The embassy split in two. “The chief of station came into my office and showed me a piece of intelligence, which came from a Guatemalan source, suggesting that I was having an affair with my secretary, whose name was Carol Murphy,” Ambassador McAfee remembered. The Guatemalan military had bugged the ambassador’s bedroom and recorded her cooing endearments to Murphy. They spread the word that the ambassador was a lesbian. The CIA station transmitted this piece of intelligence—later known as “the Murphy memo”—to Washington, where it was widely distributed. “The CIA sent this report to the Hill,” ambassador McAfee said. “It was clearly malice. The CIA had defamed an ambassador by back channels.”
The ambassador was a conservative person from a conservative family, she was married, and she was not sleeping with her secretary. “Murphy” was the name of her two-year-old black standard poodle. The bug in her bedroom had recorded her petting her dog.
The CIA station had shown a stronger affinity for its friends in the Guatemalan military than for the American ambassador. “There was a division between intelligence and policy,” Ambassador McAfee said. “That’s what scares me.”
It scared Deutch too.

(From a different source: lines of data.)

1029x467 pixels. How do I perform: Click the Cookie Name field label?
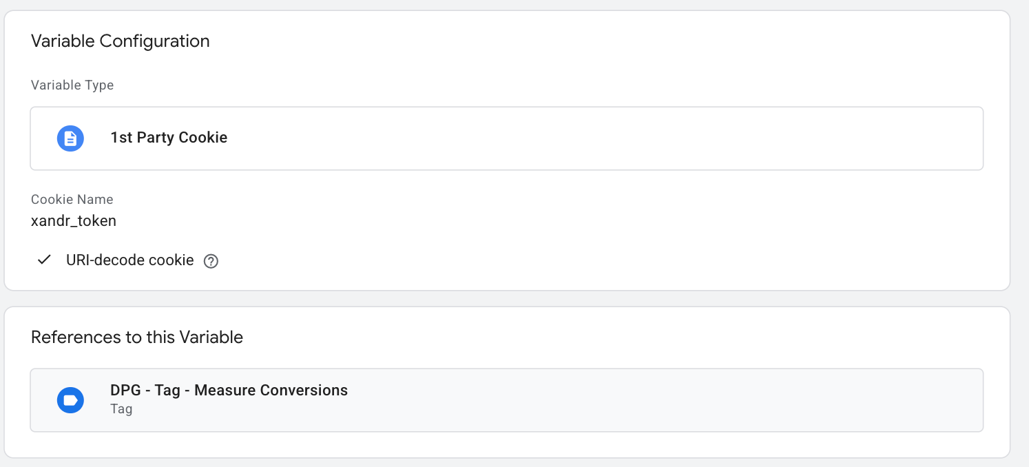click(x=72, y=199)
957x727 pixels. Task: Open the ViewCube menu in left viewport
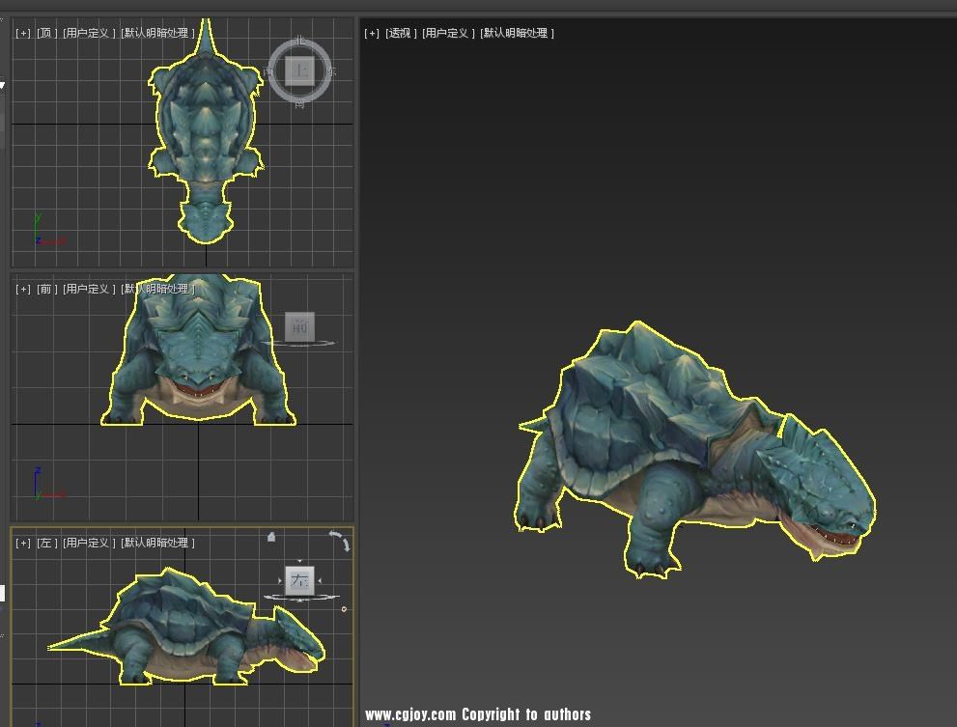(344, 608)
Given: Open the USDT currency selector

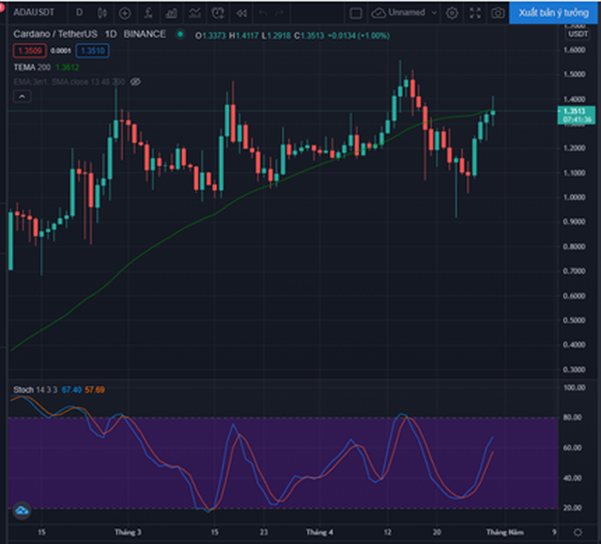Looking at the screenshot, I should [576, 34].
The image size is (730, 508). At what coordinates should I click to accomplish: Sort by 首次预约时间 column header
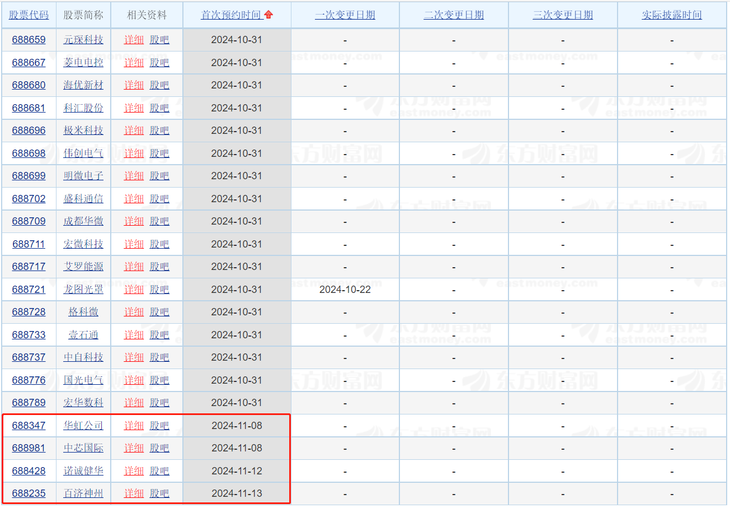(231, 15)
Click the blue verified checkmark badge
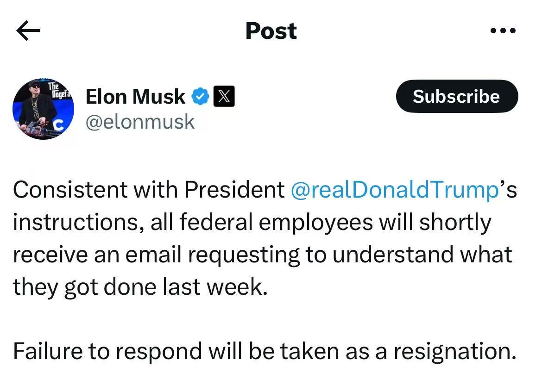 (x=201, y=96)
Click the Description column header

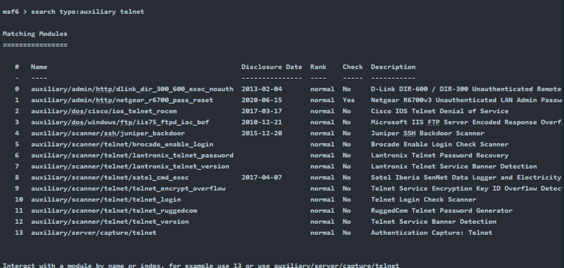pyautogui.click(x=393, y=67)
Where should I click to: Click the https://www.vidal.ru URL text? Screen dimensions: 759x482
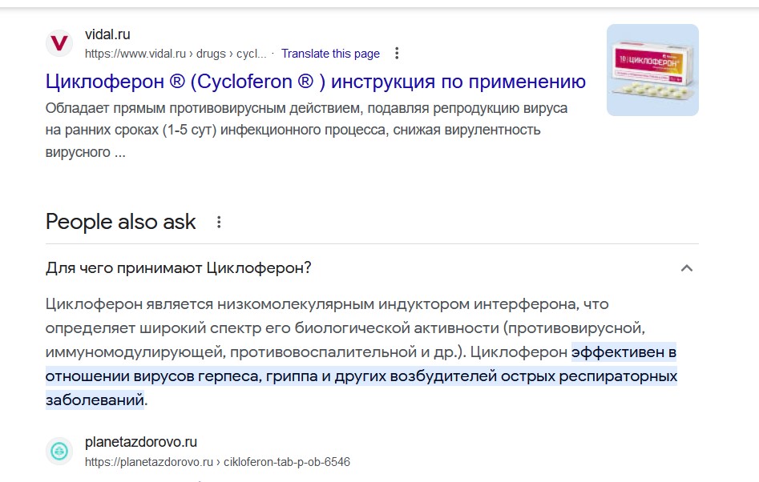coord(135,54)
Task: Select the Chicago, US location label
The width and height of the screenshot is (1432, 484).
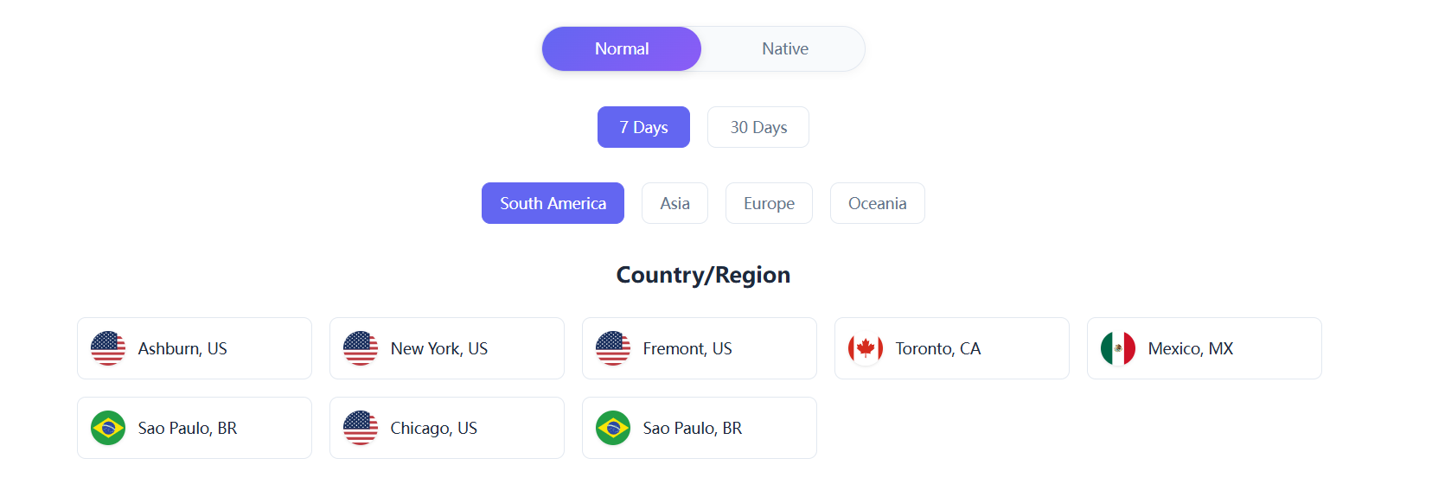Action: point(433,428)
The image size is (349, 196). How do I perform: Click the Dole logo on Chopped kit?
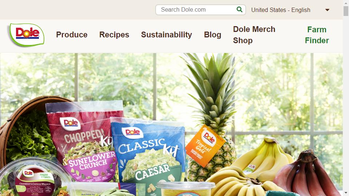click(70, 123)
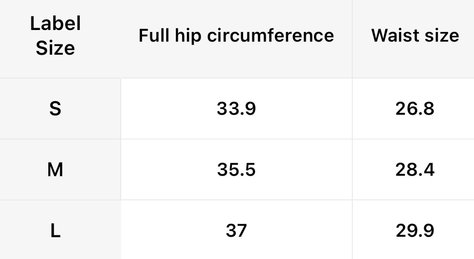Click the word "Full" in the header

(153, 35)
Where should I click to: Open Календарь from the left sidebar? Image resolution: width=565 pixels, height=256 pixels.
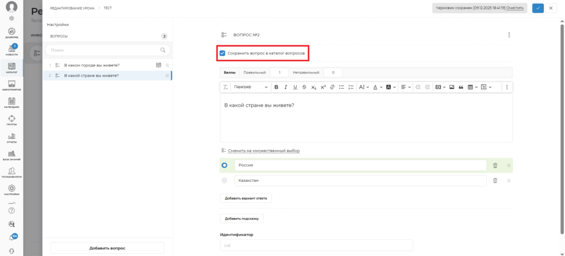click(x=12, y=102)

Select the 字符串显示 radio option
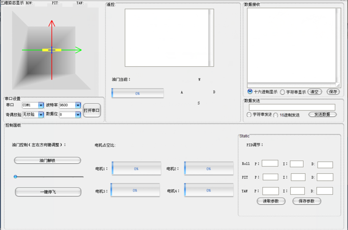tap(282, 92)
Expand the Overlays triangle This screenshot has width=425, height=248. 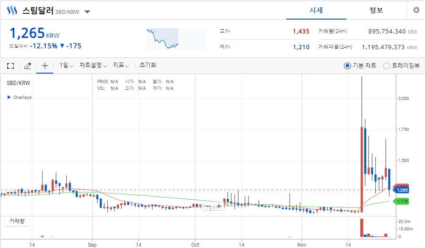pyautogui.click(x=9, y=97)
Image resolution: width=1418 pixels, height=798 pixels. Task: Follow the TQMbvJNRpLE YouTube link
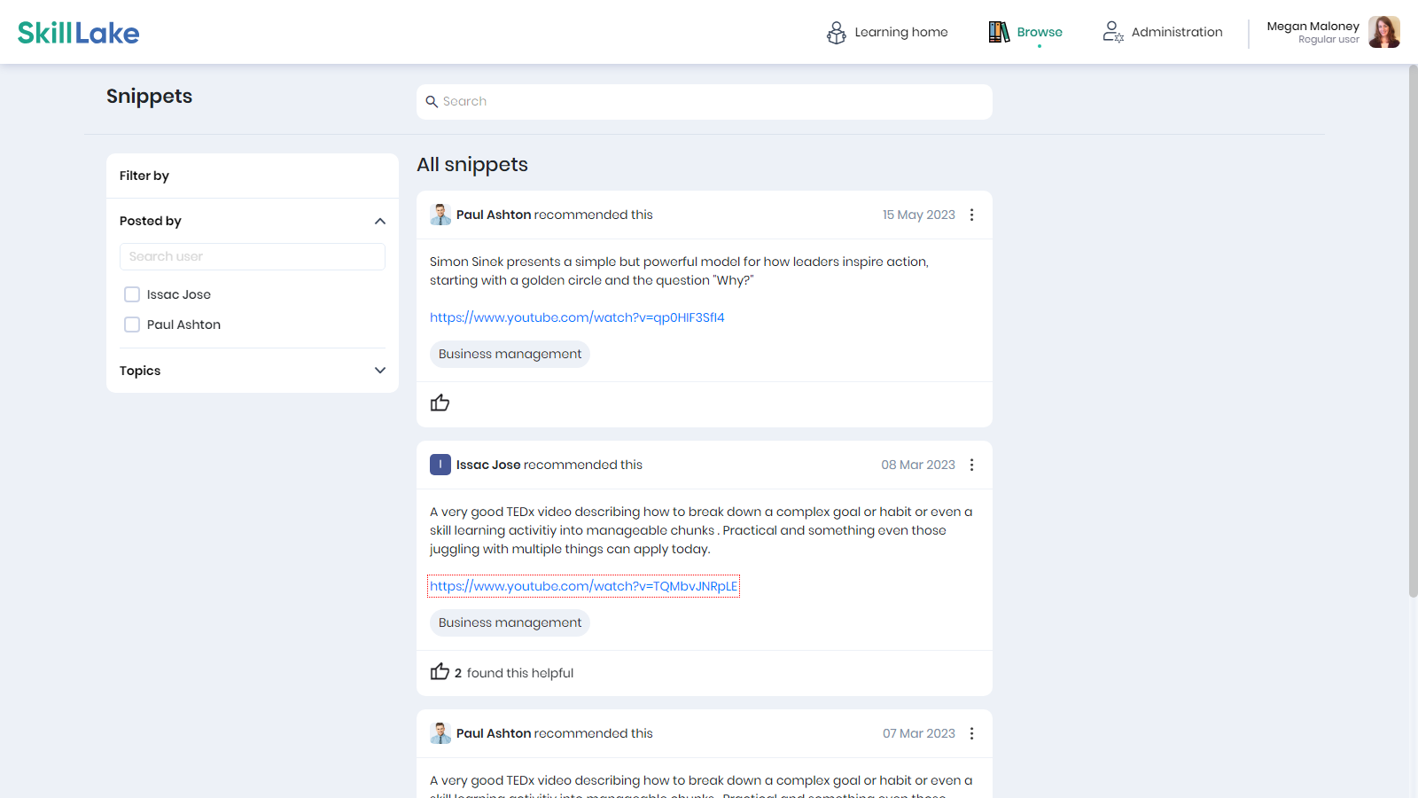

On September 29, 1995, toward the end of his fifth month in office, Deutch went to the Bubble—the once-futuristic six-hundred-seat amphitheater near the entrance to CIA headquarters—to deliver some bad news to the clandestine service. An internal-review board at the CIA had weighed the evidence in Guatemala and told Deutch that he should dismiss Terry Ward, the Latin American division chief of the clandestine service from 1990 to 1993, then serving as the chief of station in Switzerland. It said he should dismiss the former Guatemala station chief Fred Brugger too, and discipline his successor Dan Donahue severely, making sure he never served as a station chief again.